Goals |
a) In the news article on the al-Qaida video, what day was the video released?
b) List everything that, according to the news article on the al-Qaida video, al-Qaida in the Arabian Peninsula and the Islamic State compete for.

Passage provided |
WASHINGTON — U.S. intelligence has concluded that a video by al-Qaida’s affiliate in Yemen asserting responsibility for last week’s massacre at a Paris newspaper is genuine, but it has found no evidence so far to support the group’s declaration that it directly planned, ordered and funded the attack, Obama administration officials said.

Some officials and experts suggested that the video, released Wednesday by al-Qaida in the Arabian Peninsula, was an attempt by the group to enhance its militant profile and steal the spotlight from the Islamic State as the two compete for attention, recruits and financing.

As U.S. and French intelligence agencies scramble for more information, U.S. officials emphasized that the fact that they have not yet found any direct communication between AQAP and the attackers in recent days, weeks or even years does not mean it doesn’t exist.

“The questions are legitimate,” a U.S. intelligence official said. “Was there some sort of call from AQAP, saying ISIL is eating our lunch and we need to do something?” ISIL and ISIS are acronyms for the Islamic State, an offshoot that is at odds with the main al-Qaida organization and has declared a caliphate in Syria and Iraq.

Record list |

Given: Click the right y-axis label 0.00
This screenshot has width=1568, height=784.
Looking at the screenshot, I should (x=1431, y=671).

* * *

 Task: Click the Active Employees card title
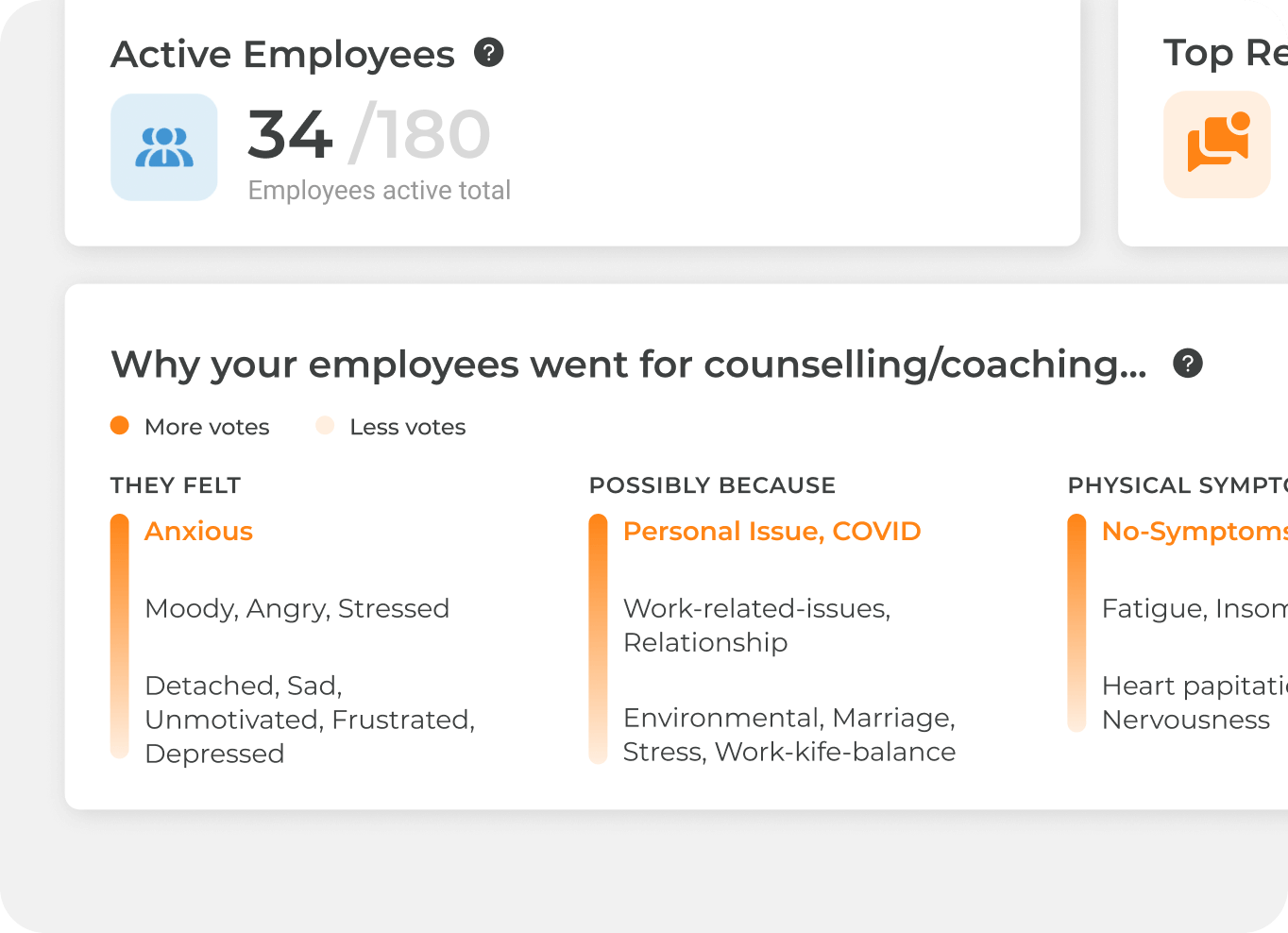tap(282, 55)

Responses by task |
a) Wednesday

b) Attention, recruits, and financing.